Three funny customers

Nov 24, 2009 19:23

'Lost orders', space cadets and sassy old men. Woo'

1. Lady, I have no problem ringing up two separate orders and putting them in different bags (because I rang them up as two separate orders. See the logic here). Why did you wait until I turned around to start grabbing other peoples receipts and scream that I got your order wrong? There's this funny system we have of putting the new receipts on the left hand side- you watched me set down your two receipts and then ring up the next customer. Stop yelling at my manager that we 'lost' your food.

2. Space cadet class has ended, please help us make this a fast, friendly transaction. My manager started this man's order (because I was serving finicky lady) and when I arrived, she read you the total. Instead of paying one of us, you stared at the menu for a minute.

That's why I prompted you for payment again (as I recognize the regular behind you as a fellow wage slave on break from the store next door. He does not have time for you to stare into space for another minute). I laughed when you joked about payment and handed me a ten.

When I said 'out of ten' it was to verify that you wern't handing me the fifty some cents. You were fussing with the change section of your wallet so, hey, it was a guess.

It is not cute to talk back- not when you are ten and not when you are fifty seven, sir.

Saying 'Well, thats what you have in your hand, isn't it?' makes me smile and fantasize about explaining that surprisingly, other customers get correct change (or at times over pay to get a precise amount back) and put *other* forms of tender in my hand. Have a nice day, please get out of my line.

Task instructions.
a – Copy the blog post between "That's why I" and "fifty seven, sir.", inclusive, swapping "wallet" for "purse".
b – According to the blog post, how old is the man who talked back?

Data.

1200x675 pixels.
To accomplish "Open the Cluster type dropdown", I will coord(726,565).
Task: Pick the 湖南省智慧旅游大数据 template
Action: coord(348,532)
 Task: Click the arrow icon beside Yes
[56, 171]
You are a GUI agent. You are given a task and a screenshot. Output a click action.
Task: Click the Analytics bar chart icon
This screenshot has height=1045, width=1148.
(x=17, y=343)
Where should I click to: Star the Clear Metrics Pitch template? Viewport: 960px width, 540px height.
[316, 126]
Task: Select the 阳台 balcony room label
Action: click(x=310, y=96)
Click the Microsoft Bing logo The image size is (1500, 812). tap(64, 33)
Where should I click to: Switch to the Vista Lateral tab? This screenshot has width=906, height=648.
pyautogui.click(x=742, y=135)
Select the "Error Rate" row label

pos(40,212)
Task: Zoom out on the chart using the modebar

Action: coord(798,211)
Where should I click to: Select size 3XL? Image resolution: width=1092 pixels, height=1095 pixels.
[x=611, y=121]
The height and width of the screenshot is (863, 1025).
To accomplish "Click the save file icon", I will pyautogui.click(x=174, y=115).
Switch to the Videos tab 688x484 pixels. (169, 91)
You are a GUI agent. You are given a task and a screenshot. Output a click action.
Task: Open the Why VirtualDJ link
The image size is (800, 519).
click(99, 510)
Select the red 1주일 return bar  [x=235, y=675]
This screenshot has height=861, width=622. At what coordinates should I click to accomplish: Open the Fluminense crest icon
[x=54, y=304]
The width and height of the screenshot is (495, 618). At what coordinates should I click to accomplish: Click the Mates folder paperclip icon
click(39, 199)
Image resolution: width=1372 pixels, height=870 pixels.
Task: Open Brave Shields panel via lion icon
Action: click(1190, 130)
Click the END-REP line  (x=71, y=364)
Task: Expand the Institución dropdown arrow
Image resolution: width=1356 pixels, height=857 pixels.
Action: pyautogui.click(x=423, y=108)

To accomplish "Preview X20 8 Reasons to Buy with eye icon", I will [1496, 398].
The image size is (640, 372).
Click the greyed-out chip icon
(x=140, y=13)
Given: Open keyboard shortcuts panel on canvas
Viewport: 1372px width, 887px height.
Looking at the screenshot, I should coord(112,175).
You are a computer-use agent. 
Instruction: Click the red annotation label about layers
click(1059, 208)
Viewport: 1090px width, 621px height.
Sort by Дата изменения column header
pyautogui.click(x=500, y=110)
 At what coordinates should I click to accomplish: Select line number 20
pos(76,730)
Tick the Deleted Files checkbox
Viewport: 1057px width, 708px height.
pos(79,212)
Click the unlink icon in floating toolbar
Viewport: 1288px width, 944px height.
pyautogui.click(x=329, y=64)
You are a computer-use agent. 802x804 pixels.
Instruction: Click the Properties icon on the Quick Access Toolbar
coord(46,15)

Task-by-task results.
a –
That's why I prompted you for payment again (as I recognize the regular behind you as a fellow wage slave on break from the store next door. He does not have time for you to stare into space for another minute). I laughed when you joked about payment and handed me a ten.

When I said 'out of ten' it was to verify that you wern't handing me the fifty some cents. You were fussing with the change section of your purse so, hey, it was a guess.

It is not cute to talk back- not when you are ten and not when you are fifty seven, sir.

b – Fifty seven.